Am Ende des siebten und letzten Semesters musste Mereu seine Abschlussarbeit präsentieren. Diese überzeugte die Dozentinnen und Dozenten sowie eine externe Jury und Mereu bekam das Diplom für seinen Bachelor of Arts FHNW in Produkt- und Industriedesign mit Vertiefung in Mode-Design. Eigentlich hätte die Präsentation als Modeschau mitsamt Gästen in Basel stattfinden sollen. “Es war ein bitterer Moment, als sich herausstellte, dass alles nur digital stattfinden durfte”, sagt Mereu. Dennoch freut er sich über das Video, das dabei entstanden ist:

Eins der Models, die im Video erschienen sind, ist Mereus Schwester. Mereus Familie kommt aus Sardinien. Die Insel, die er als seine “zweite Heimat” bezeichnet, war eine weitere Quelle der Inspiration für seinen Abschluss. So ist es kein Zufall, dass Mereu teilweise dort das Sourcing betrieben hat, das Suchen und Beschaffen von Stoffen. Zum Beispiel von Pibiones, einem sardischen Teppichstoff. “Bei seiner speziellen Webtechnik entsteht ein Reliefmuster”, sagt Mereu.
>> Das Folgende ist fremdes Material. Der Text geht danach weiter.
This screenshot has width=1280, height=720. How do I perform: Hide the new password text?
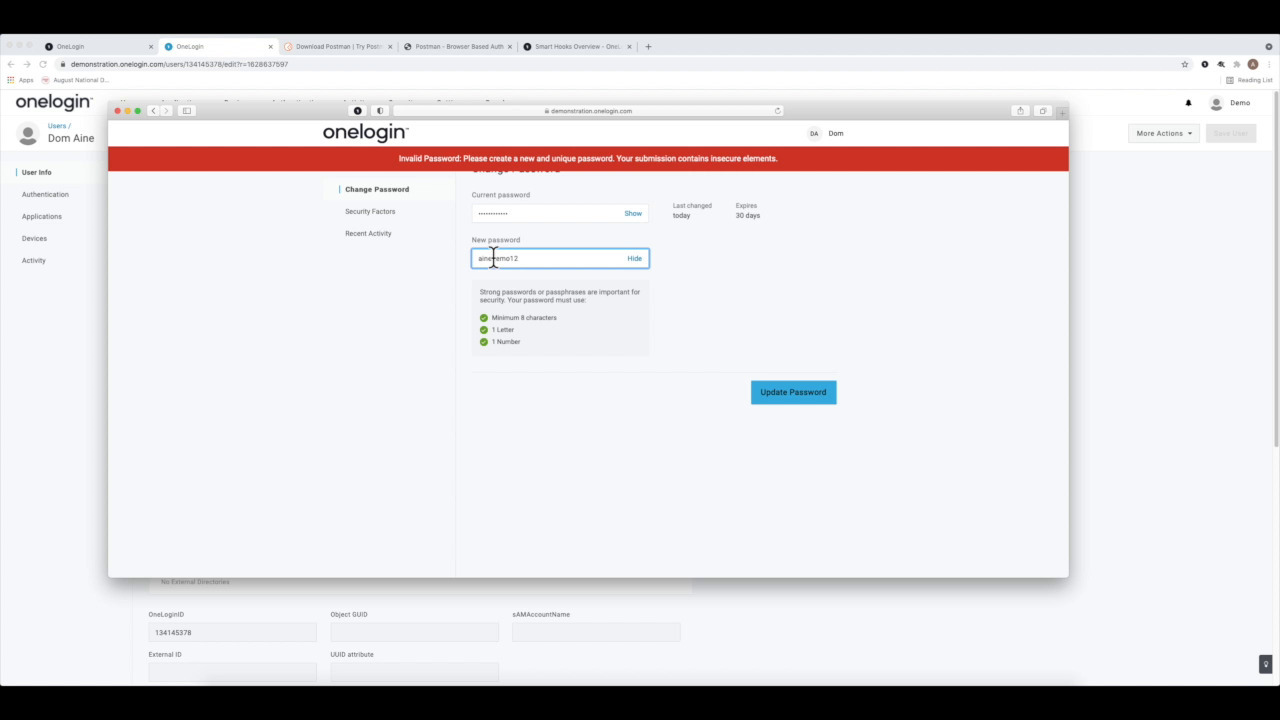(x=634, y=258)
Es sei schwierig, mit dem Material zu nähen, die Methode dazu habe er selber entwickelt. Er holt einige der Stoffe aus Sardinien hervor und zeigt sie:

Upgecycelte Kleider für jede und jeden

Aktuell produziert Mereu Kleidungsstücke, die “näher an den Leuten” sind. “In der Mode hat man immer mit Grössentabellen zu tun. Meine Upcycling-Kleider haben einen Oversized-Schnitt. Man kann sie durch das Styling individuell dem Körper anpassen”, sagt er. Er wolle keine Zielgruppe haben, seine Mode soll allen zugänglich sein.
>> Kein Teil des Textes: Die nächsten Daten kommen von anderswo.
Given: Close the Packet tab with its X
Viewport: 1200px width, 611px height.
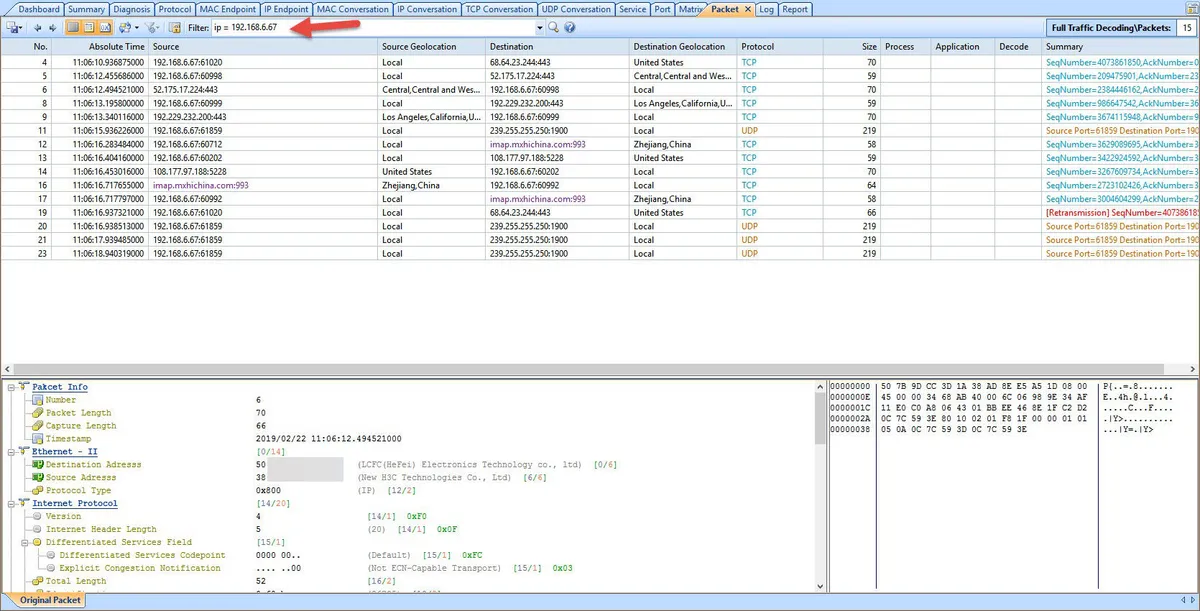Looking at the screenshot, I should pyautogui.click(x=748, y=9).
Nebst diesem Aspekt, den er längerfristig verfolgen will, arbeitet Mereu seit einiger Zeit an einer Upcycling-Kollektion. Er nimmt das Hemd, an dem er soeben genäht hat, in die Hände und. “Dieses Piece habe ich aus alten Hemden zusammengesetzt. Ich benutze alte Kleider von mir, kaufe secondhand, im Brockenhaus, an Flohmärkten oder Dead Stock – das ist Stoff, der sonst weggeschmissen wird – werte sie auf und gebe ihnen neues Leben.” Er zeigt einige der Designs, die so entstanden sind:

Mereu steht noch am Anfang seiner Karriere. “Ich werde bald meinen Online-Shop lancieren. Und ich plane, Pop-up-Sales zu machen, um meine Kleider zu verkaufen.” Sein Wunsch ist es, ein Master-Studium im Ausland zu absolvieren. Sobald es die Situation rund um die Pandemie zulässt.